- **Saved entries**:

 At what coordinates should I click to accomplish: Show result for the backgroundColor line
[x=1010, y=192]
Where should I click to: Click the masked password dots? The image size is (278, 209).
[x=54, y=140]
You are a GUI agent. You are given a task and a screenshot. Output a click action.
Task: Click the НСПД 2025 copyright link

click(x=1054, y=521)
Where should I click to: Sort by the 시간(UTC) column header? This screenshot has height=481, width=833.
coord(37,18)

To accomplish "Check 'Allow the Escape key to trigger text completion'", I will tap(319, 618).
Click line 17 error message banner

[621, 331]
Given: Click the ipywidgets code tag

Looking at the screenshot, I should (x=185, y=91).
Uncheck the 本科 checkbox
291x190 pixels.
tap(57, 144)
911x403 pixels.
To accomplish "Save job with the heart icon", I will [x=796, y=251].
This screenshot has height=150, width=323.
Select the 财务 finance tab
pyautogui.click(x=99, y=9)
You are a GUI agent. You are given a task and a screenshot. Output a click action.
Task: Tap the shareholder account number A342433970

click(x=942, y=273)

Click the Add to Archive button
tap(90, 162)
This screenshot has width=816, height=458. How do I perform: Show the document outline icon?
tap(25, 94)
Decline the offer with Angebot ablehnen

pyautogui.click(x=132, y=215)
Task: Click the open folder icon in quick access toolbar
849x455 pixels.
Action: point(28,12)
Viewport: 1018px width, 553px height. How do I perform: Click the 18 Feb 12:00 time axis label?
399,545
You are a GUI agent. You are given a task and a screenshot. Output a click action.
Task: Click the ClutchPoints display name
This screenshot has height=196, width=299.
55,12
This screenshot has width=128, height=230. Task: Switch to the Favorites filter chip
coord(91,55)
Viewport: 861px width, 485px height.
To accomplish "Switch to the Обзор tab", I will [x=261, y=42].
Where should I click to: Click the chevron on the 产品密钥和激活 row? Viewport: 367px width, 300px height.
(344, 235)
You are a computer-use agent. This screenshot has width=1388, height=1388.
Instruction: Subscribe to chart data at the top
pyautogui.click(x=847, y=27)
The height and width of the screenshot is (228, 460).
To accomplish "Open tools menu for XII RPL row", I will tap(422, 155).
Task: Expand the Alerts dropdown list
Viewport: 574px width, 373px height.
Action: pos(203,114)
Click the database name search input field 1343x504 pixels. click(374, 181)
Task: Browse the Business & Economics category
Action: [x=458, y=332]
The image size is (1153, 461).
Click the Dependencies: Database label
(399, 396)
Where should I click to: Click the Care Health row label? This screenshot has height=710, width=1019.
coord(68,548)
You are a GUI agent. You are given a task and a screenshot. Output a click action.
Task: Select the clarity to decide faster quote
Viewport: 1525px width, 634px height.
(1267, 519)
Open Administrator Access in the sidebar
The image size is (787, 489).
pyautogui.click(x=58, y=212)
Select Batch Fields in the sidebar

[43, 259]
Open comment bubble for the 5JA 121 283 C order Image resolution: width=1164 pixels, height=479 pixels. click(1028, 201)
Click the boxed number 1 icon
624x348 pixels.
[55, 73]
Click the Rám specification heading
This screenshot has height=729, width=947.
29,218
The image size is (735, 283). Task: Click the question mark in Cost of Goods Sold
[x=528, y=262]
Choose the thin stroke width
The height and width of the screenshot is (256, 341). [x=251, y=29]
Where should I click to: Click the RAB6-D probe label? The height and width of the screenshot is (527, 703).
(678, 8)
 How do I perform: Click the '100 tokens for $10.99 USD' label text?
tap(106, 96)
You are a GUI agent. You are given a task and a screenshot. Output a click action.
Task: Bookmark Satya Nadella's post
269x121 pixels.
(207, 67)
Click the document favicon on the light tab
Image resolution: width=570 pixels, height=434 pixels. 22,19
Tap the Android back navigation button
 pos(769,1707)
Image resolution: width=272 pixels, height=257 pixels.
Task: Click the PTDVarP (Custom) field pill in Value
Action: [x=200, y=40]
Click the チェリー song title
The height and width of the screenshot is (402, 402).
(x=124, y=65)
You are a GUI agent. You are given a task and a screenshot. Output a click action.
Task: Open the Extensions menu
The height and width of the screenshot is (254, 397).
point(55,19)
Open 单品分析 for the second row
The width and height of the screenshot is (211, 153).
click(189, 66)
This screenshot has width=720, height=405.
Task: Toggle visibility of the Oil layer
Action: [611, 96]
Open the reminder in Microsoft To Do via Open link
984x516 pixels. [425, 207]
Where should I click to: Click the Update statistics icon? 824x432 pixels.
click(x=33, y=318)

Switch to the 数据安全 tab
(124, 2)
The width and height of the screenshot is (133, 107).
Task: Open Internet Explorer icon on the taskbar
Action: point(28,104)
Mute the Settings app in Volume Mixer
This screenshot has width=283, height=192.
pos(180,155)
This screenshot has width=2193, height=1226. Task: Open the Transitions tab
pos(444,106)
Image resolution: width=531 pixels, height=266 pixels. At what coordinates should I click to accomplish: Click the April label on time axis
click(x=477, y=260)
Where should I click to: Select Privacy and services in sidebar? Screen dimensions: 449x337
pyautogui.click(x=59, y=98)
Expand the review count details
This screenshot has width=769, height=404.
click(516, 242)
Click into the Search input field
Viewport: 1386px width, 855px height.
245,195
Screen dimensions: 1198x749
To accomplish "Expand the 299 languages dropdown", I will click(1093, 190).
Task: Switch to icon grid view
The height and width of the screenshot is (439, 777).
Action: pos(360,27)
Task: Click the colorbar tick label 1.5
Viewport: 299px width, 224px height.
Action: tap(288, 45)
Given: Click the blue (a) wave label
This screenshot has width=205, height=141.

- **Exercise objective**: Write out every line in the data that holds the string "will".

- **Result of this task**:
To accomplish "Check 'Allow the Escape key to trigger text completion'", I will tap(319, 618).
To accomplish "Save job with the heart icon", I will [x=796, y=251].
To accomplish "Switch to the Обзор tab", I will [x=261, y=42].
To accomplish "Open tools menu for XII RPL row", I will tap(422, 155).
To accomplish "Expand the 299 languages dropdown", I will click(1093, 190).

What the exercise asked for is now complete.